- The Washington Times - Friday, April 18, 2008

NEW YORK — At the end of 4 hours, 45 minutes and 14 innings of baseball, it was hard for the Washington Nationals to find much to smile about as this weary bunch packed its bags and prepared for a late-night flight from LaGuardia Airport to Fort Lauderdale, Fla.

A 3-2 loss to the New York Mets at Shea Stadium had drained them of whatever shreds of energy they still had, leaving them a physically and mentally tired club that has dropped 12 of its last 13 and last night managed a total of six hits in 14 innings.

The final details of this latest loss — a blown lead in the eighth, setting the stage for the Mets to win it in the 14th when Joel Hanrahan (Washington’s sixth reliever of the night uncorked his second wild pitch of the inning, this one with the bases loaded) — weren’t pretty.

“I just tried to throw it too hard, had too much adrenaline going,” Hanrahan said. “It [stinks] because these guys battled their [butts] off all day, and one pitch blows the game for us.”

But the Nationals (4-12) shouldn’t have left Queens completely down on themselves, because there was one significantly positive development: John Lannan’s six innings of brilliance on the mound, which may have been an afterthought at night’s end but shouldn’t be forgotten by anyone.

Pitching just a short drive up the Van Wyck Expressway from his home in Long Beach, N.Y., Lannan dazzled a throng of friends and family members with an 11-strikeout performance that few could have seen coming.

Hardly known as a power pitcher, the 23-year-old blew away the Mets’ lineup with surprising ease, allowing one run on three hits without walking a batter in his 102-pitch outing.

Not bad for a quiet Long Island kid who managed to silence 47,785 of his native New Yorkers on another chilly night in Queens. Lannan became only the third Nationals hurler to strike out 11 batters in a game, joining Esteban Loaiza (who struck out 11 twice in 2005) and John Patterson (who struck out 13 in starts in both 2005 and 2006).

“I’m pretty sure I had a lot of people here,” Lannan said. “I’m just glad they got to experience it.”

Lannan spent Tuesday night at his parents’ house before returning to the team’s Manhattan hotel in preparation for last night’s game, but he knew he would have a host of supporters in the stands for his first Shea start. (He was with the Nationals for a series here last summer but did not pitch.)

Those nerves might have been on display in the early going last night. Jose Reyes led off the first with a single to center, and Ryan Church followed with a drive to deep left-center that caromed off Wily Mo Pena’s outstretched glove for an RBI double that put the Mets ahead 1-0.
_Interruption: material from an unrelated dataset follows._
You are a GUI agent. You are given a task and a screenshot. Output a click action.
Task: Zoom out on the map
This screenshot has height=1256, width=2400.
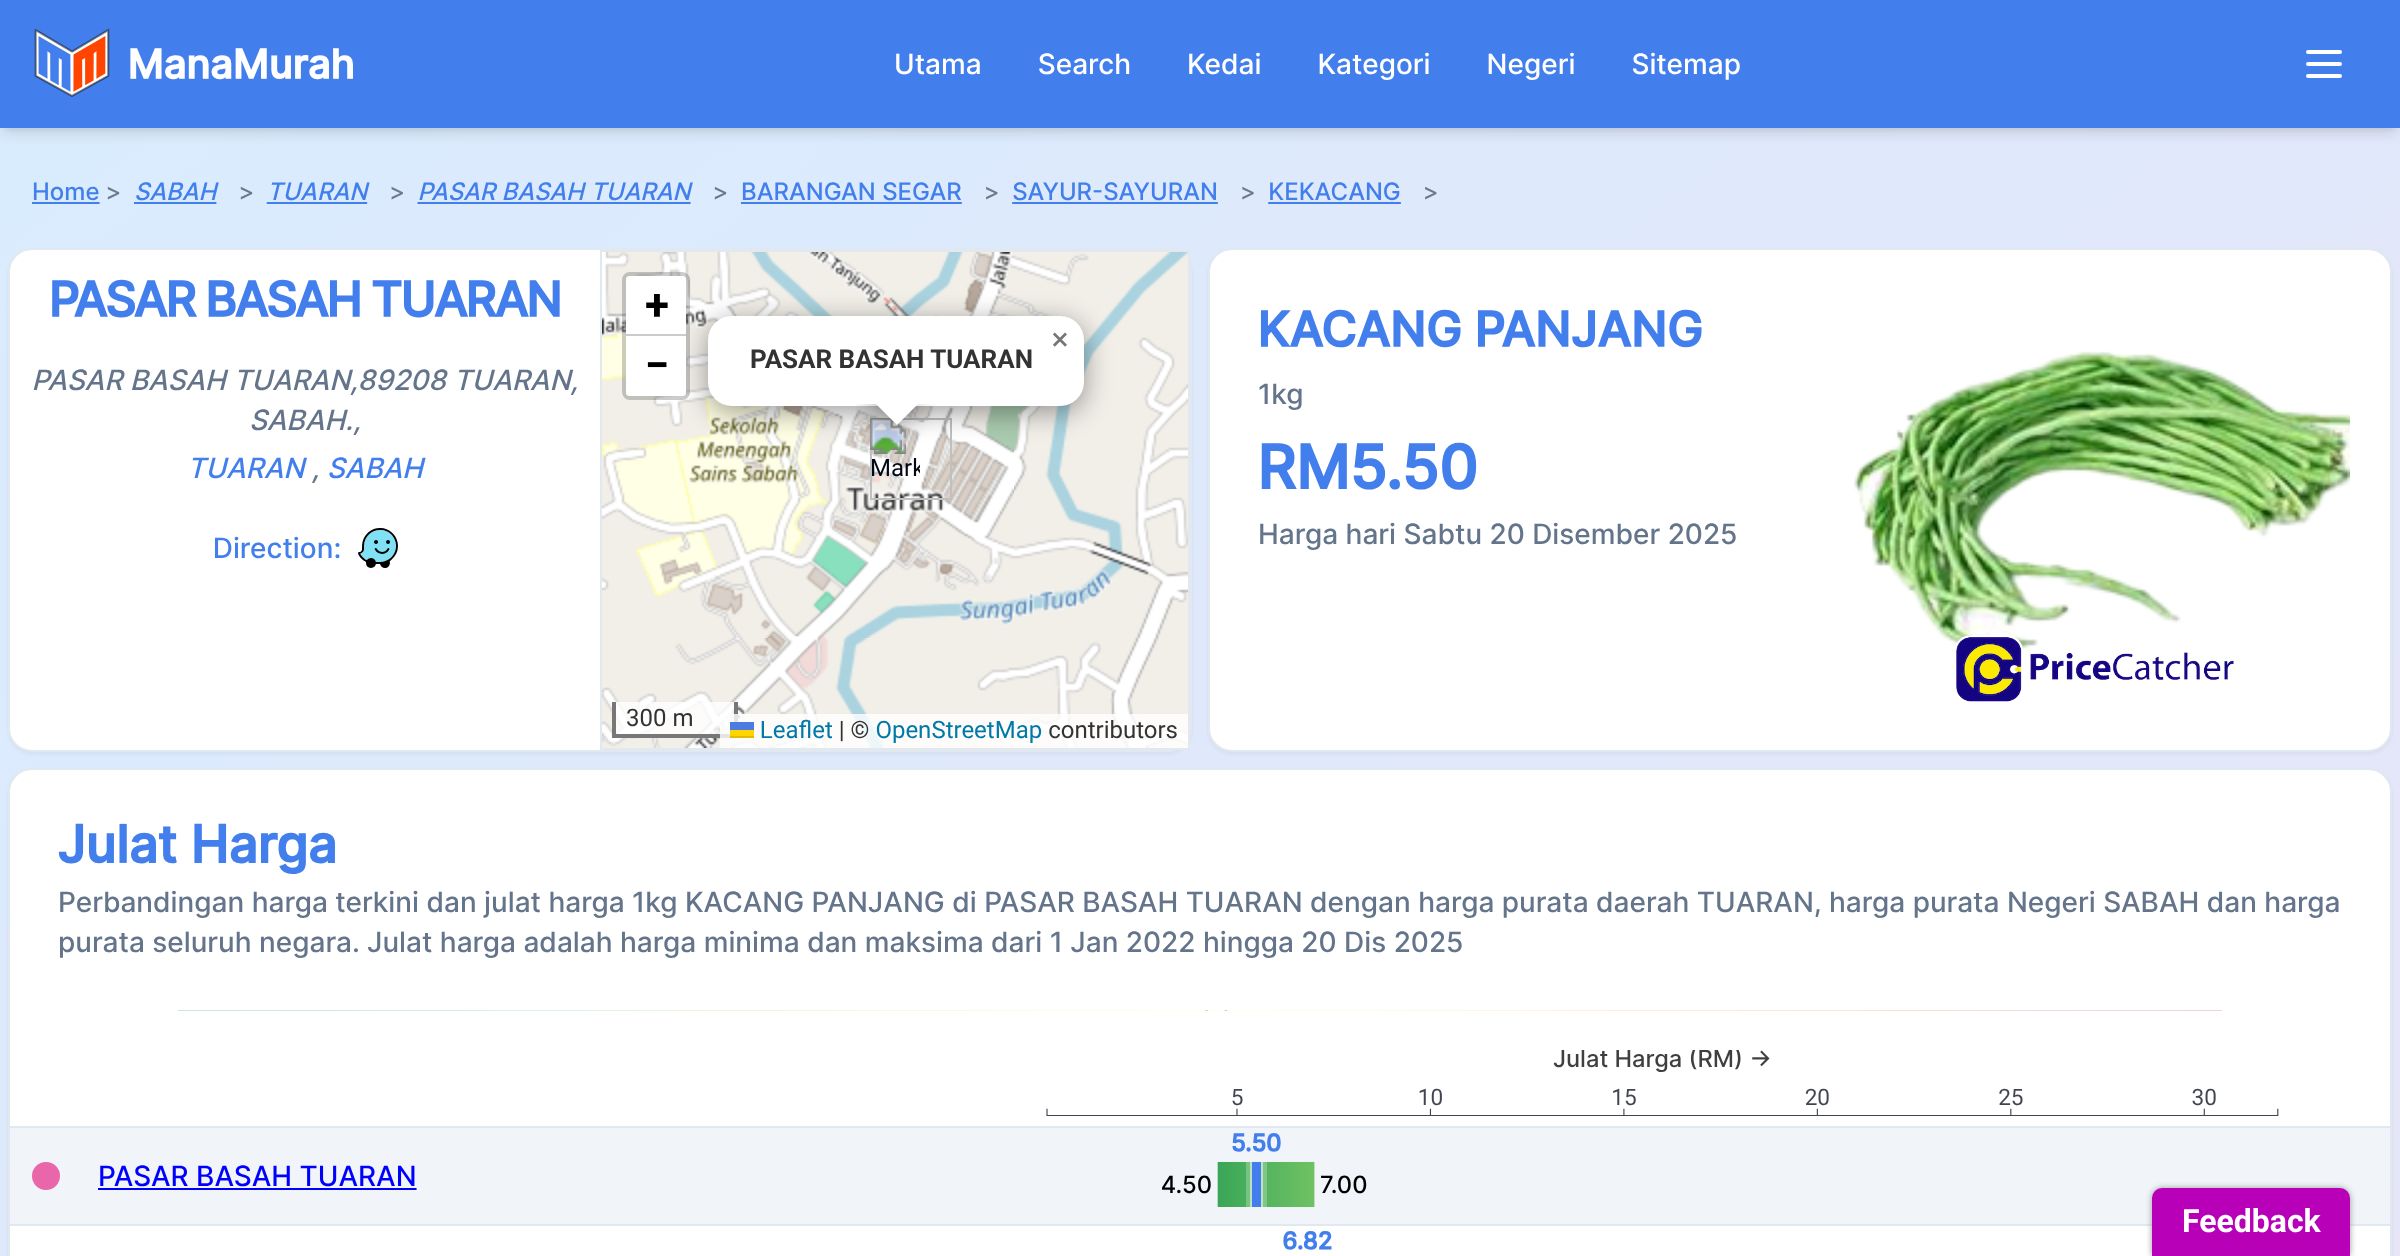click(x=656, y=365)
But Lannan quickly hunkered down and seized control of the ballgame. He got David Wright to line out to third, then started making batters swing and miss with stunning regularity.

Carlos Delgado went down. So did Angel Pagan. Then Brady Clark. Then Raul Casanova.

By the time Lannan whiffed Casanova again in the fifth, he had recorded his 10th strikeout, more than doubling his previous career high. To that point, 10 of his 14 outs came via strikeout.

“The slider really helped me,” Lannan said. “I had a good feel of it today. And my curveball worked real well, too.”

The Nationals provided their young starter with the slimmest of leads thanks to the kind of timely hit that has been in such short supply for more than two weeks. With one out and a runner on first in the fourth, Nick Johnson crushed a 2-2 offering from Nelson Figueroa over the right-field fence. Johnson’s second homer of the season and his first RBI in a week put Washington ahead 2-1 and put Lannan in position to earn perhaps the biggest win of his young career.

But in order for that to happen, the Nationals’ newly configured bullpen was going to have to record nine outs without allowing a run to score. No such luck.

With closer Chad Cordero relegated to mop-up duty until he can find his mysteriously lost arm strength, Acta turned to the right-handed trio of Saul Rivera, Luis Ayala and Jon Rauch to finish this one off. Rivera churned out 12/3 solid innings but was done in when second baseman Ronnie Belliard booted Church’s eighth-inning grounder.

Ayala entered and walked Wright, prompting Acta to summon Rauch (his new closer until Cordero regains the manager’s trust) to try to escape the jam. The tall right-hander battled Delgado through a six-pitch at-bat but succumbed to a line-drive single to right that tied the game, quashed Lannan’s chance to earn the win and ultimately sent this one into extra innings.

“It’s a bummer because the kid had a tremendous outing,” Acta said. “We as an organization and myself as a manager, I’m very proud of this kid. Let’s not forget this kid was pitching at A-ball last year. He comes to Shea Stadium as a local boy, goes out there and gives us a tremendous effort.”